Auch muss er auf die neuen sozialen Verhältnisse und auf die Kämpfe der nachfordistischen Zeit anwendbar sein. Ein »neues Proletariat« in Hardt/Negris »Empire« strebt beispielsweise aus der wachsenden Bedeutung von Selbstverantwortung und Wissen in der New Economy in die unvorhergesehene Richtung, sich die Ökonomie anzueignen, deren Substanz statt der Maschinen sie, die Wissensarbeiter, geworden sind. Diese Aneignungsbewegung von innen verdient insofern Interesse, als die Neuorientierung der postfordistischen Epoche auch neue Brüche offenbaren kann.

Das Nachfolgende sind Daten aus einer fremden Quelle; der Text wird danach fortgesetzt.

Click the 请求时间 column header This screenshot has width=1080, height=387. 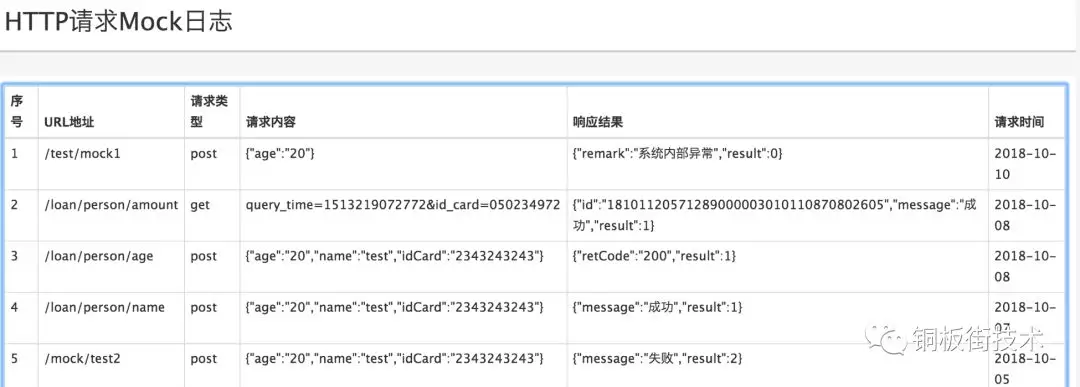pos(1019,122)
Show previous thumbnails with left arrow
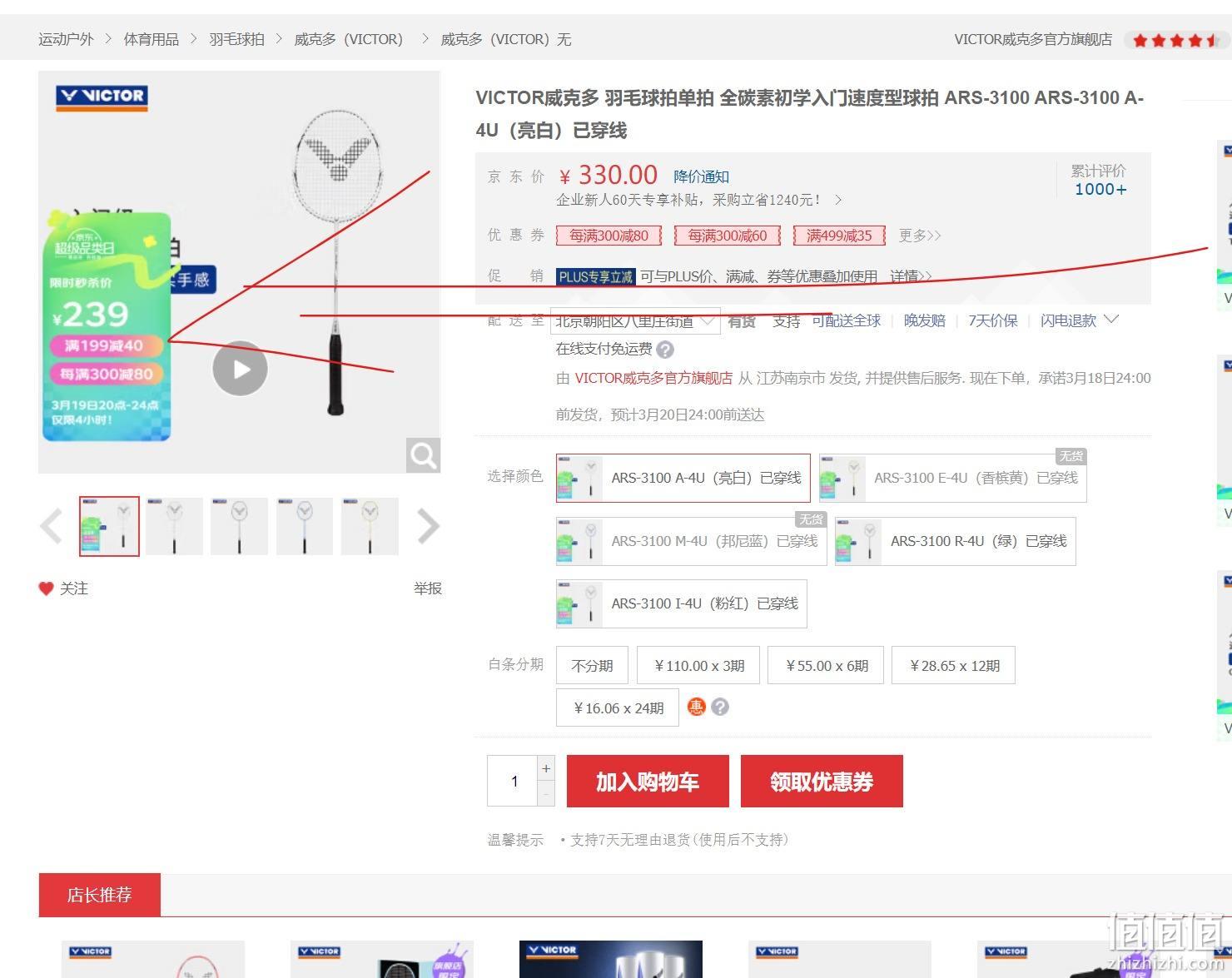Viewport: 1232px width, 978px height. pyautogui.click(x=52, y=526)
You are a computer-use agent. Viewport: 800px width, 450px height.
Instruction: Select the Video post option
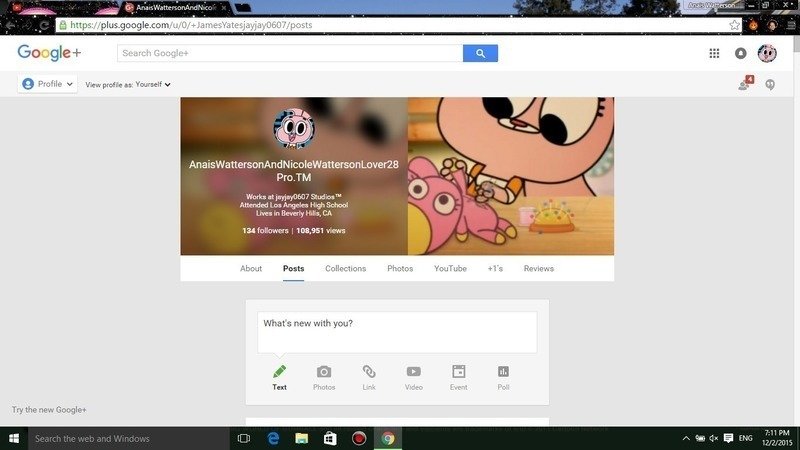(413, 377)
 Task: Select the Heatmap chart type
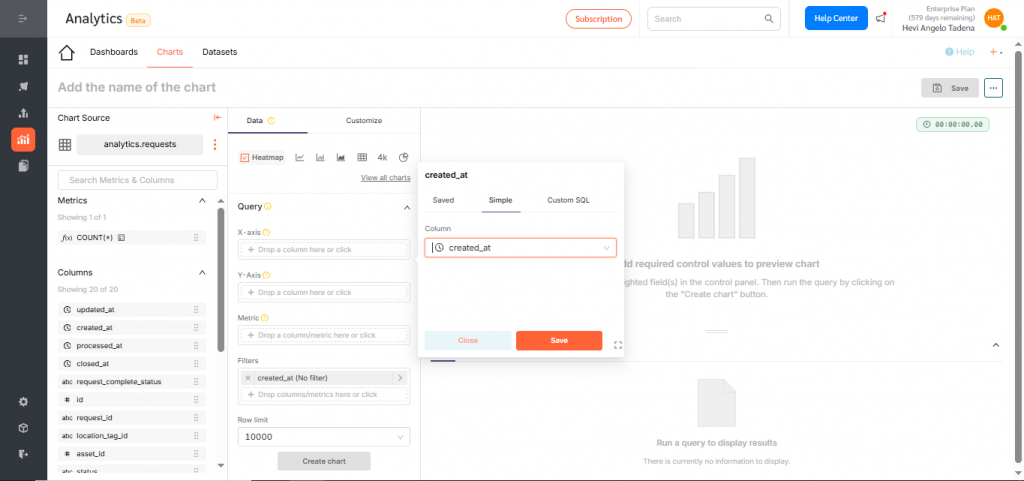coord(263,157)
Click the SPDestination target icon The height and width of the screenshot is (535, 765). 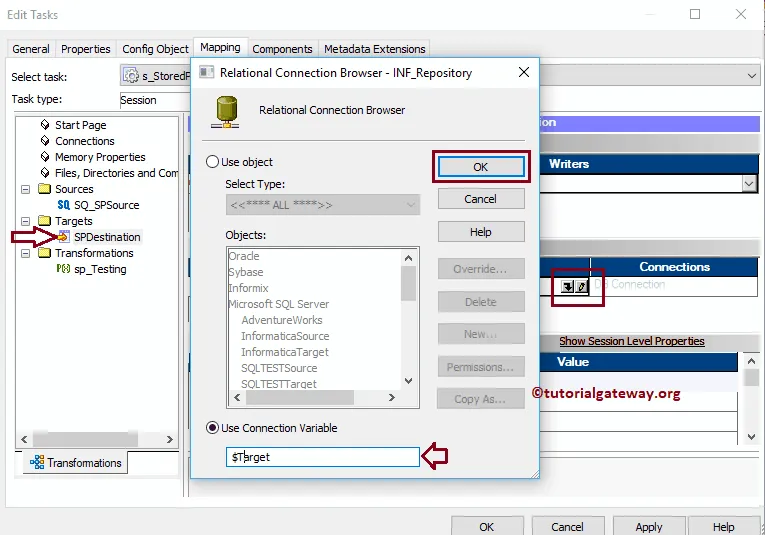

Hardt/Negri wie auch André Gorz in »L’immateriel. Connaissance, valeur et capital« erkennen diese Transformation der Produktionsbedingungen an und versuchen nicht, wie die keynesianische oder globalisierungskritische Kritik, Kategorien einer anderen Zeit an die Krise anzulegen und den Wandel pauschal abzuspalten und zu dämonisieren. Von hier aus stellt sich die Frage, ob die Verhältnisse nicht auf ganz anderen als den traditionellen Terrains zum Tanzen gebracht werden können. Vielleicht enthalten die linken Vorstellungen von Aneignung das Potenzial und die poetische Kraft für kommende soziale Bewegungen, die die Misere der Arbeitsgesellschaft beenden werden? Wenn das der Bademeister wüsste!